28 settembre 2012, di Elisa Zini – Seconda opera cinematografica per la giovane regista Ursula Meier che conquista il pubblico e vince l’Orso d’Argento all’ultimo Festival di Berlino.

Un set semplice racconta una storia drammatica: una stazione sciistica in Svizzera, nel cantone Vallese, frequentata da gente ricca e benestante e un fondo valle intriso di povertà e case popolari che ogni giorno si scontrano, confrontano, comunicano, collegati soltanto da una funivia. Un divario tra ricchezza e povertà e una cruda riflessione sul consumismo e il valore del denaro.

Simon (Kacey Mottet Klein) è un ragazzino dodicenne, orfano, che vive con la sorella in una casa popolare e per sopravvivere ruba sci. Rivendendo la mercanzia guadagna qualche soldo per il mantenimento suo e della sorella maggiore Louise, costantemente senza lavoro. Un rapporto non semplice lega indissolubilmente Simone e Louise per l’intero film con un colpo di scena finale, capace di rendere ancora più amaro il racconto.
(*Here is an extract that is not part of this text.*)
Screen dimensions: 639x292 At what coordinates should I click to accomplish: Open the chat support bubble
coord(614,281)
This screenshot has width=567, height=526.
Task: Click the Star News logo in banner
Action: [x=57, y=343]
La giovane regista utilizza una macchina da presa molto mobile che insegue i suoi personaggi, li pedina, li annusa, non li abbandona mai, quasi a cercarne il respiro. Poche le parole: sono le immagini e le situazioni a raccontare.

Un divario tra l’alto e il basso, sia dal punto di vista economico che sociale, permea tutto il film e ci fa riflettere sul tipo di società di cui facciamo parte e che spesso non vogliamo guardare.